The season is over, and some of the model assessments among the soccer analytics community are starting to trickle in. Martin Eastwood is first out of the gate, whose eponymous index was included in Counter Attack’s Friday Football Predictions model comparison. It turns out the Index did rather well:
Looking at Figure 1 you can see that the Eastwood Index has consistently outperformed the bookmakers all season – and this isn’t just one bookmaker that the Eastwood Index has beaten but the combined knowledge of the industry as I’ve aggregated multiple bookmakers’ odds together and stripped out the overround to make the comparison as tough as possible.
Interestingly, the difference in accuracy seems to be greatest as both ends of the season. I expected the start of the season to be difficult to forecast as new teams have been promoted, players have been bought and sold, and managers may have changed clubs but the Eastwood Index seems to have coped with these variables better than the bookmakers’ odds have.
While Eastwood published his promising results today, the post follows nicely on a Twitter discussion I had earlier on the weekend. One prominent anaytics blogger was calling out a popular stats site for posting game recommendations from professional “tipsters,” those guys who have a lock on this, that, or the next thing. All he needed to do was post up their success percentage. A bitchy thing to do perhaps, but necessary.
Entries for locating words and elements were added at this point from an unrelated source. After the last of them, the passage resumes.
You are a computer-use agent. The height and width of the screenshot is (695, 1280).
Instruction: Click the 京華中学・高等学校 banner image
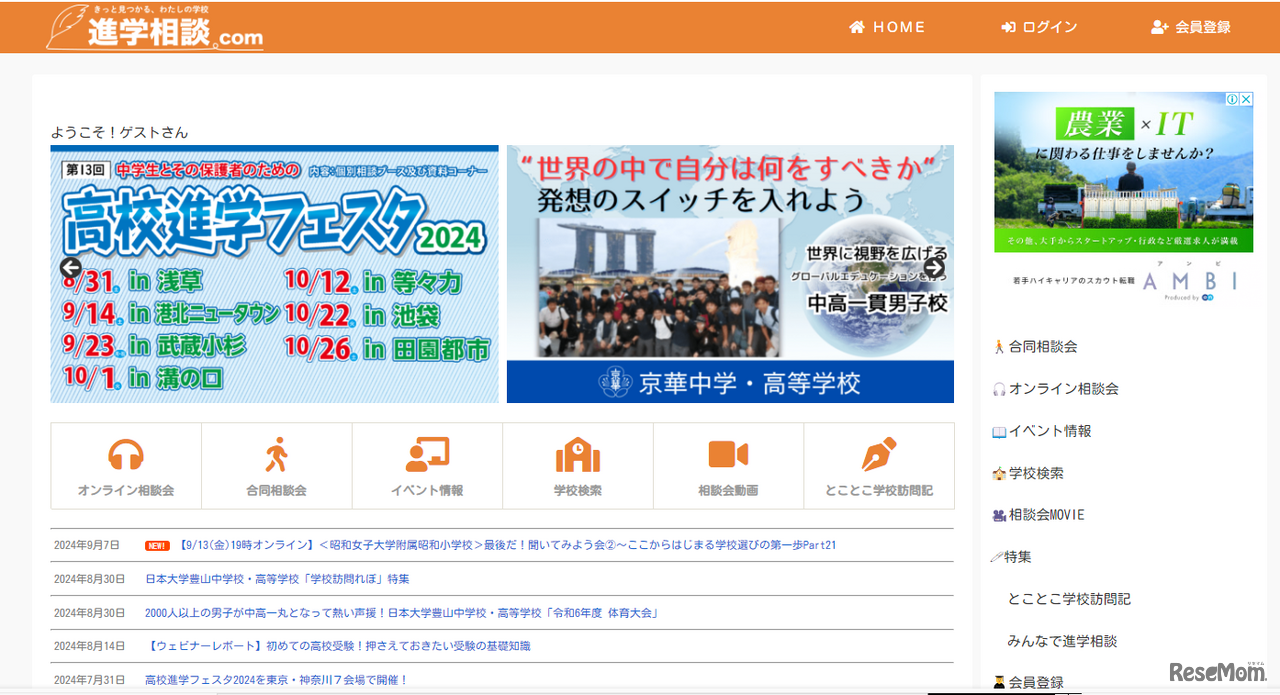click(x=730, y=274)
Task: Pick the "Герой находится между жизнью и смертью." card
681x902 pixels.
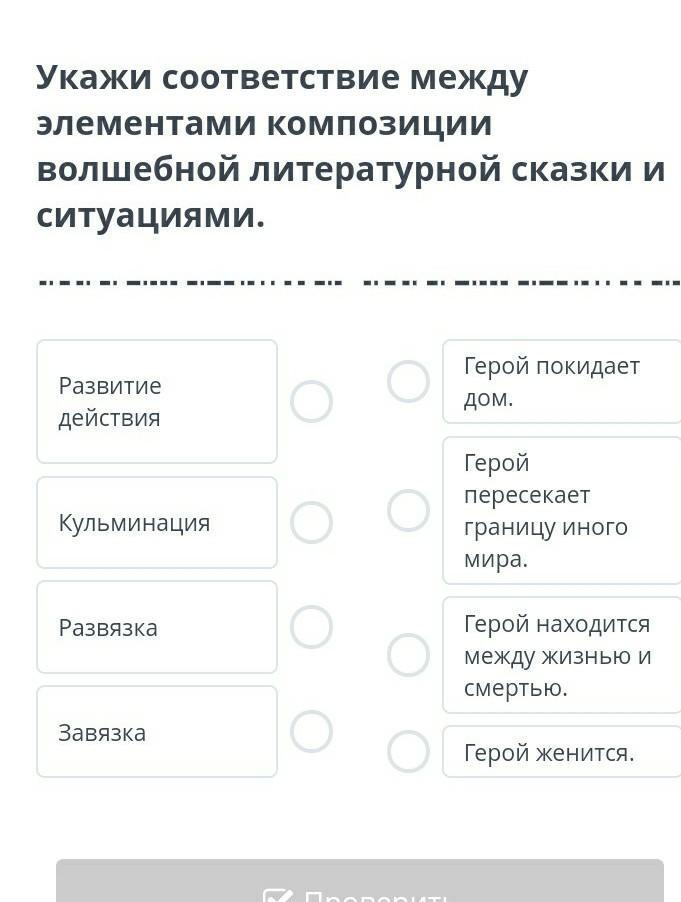Action: [562, 655]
I don’t think it needs too much stressing, but if you’re hoping to make money on the subjective recommendations of a guy on the Internet relying on nothing but his heuristic hunch and his self-proclaimed expert status, you’re going to have a bad time. But this got me thinking about ways to address sceptical attitudes about the predictive efficacy of analytics, and about the use and application of football analytics in general.
Let’s imagine for a moment a weird and implausible dystopian future in which governments forced citizens to bet all their earnings on football matches. Chances are, a lot more people would have a vested interest in football, and Bill Shankly’s claim that football is more than life and death would take on a whole new meaning.
Within this world, experts would come out of the woodwork with advice on how to make your weekly, government enforced football wagers. Some opportunist characters might claim you could make a quick buck fast by betting against the odds on one or two matches based on their advice. Others might go on the basis of pundits and opinion-shapers in the big papers. Still others would argue for a safe investment strategy that doesn’t stray far from the official betting lines. And then you’d get people like Eastwood publishing predictions based on an internal empirically-based betting model.
Remember: these bets are enforced. You don’t have the choice here not to play. Your entire livelihood depends on your ability to make safe wagers, and if you’re lucky, you can earn a little when the games break against the odds. Which approach do you choose?
Well, the smart investor would likely choose a proven, ever-improving predictive model provided by one of the analysts, right? Particularly as the tipsters’ success rates are all noise and no signal. While this should be obvious, even in our normal, everyday world, many investors make decisions based on gut feelings, some of which turn out well, and some don’t. This isn’t to completely dismiss subjective impressions in making investment choices, but to show that they cannot compete with a a solid statistical model built for long-term success.
Perhaps over time, those model forecasters would show the most consistently stable return on investment. If you were a football betting advisor, you know which portfolio you’d choose. You probably wouldn’t look too much into the model’s methods, and you’d stop watching football, confident it will all balance out in the long run.
This should be self-evident, and yet time and time again many in football choose to trust the subjective impression of journalists or TV pundits over the boring, hard evidence provided in by good statistical analysis. Remember: in betting analytics, statistics are not used to proscribe how football should be played. Rather, for the most part it’s more interested in football as it is already played. No one is currently or at least credibly calling for wholesale changes to how the game is played based on this kind of analysis, or at least not yet.
As long as football is won or lost on tactical decisions and good players with luck thrown in to make things interesting, there will always be a place for storytelling provided by chumps like yours truly. The problem is when chumps like me start sniffing their own farts and trusting their subjective impressions over the record of evidence. If your livelihood depended on it though, the choice should be obvious.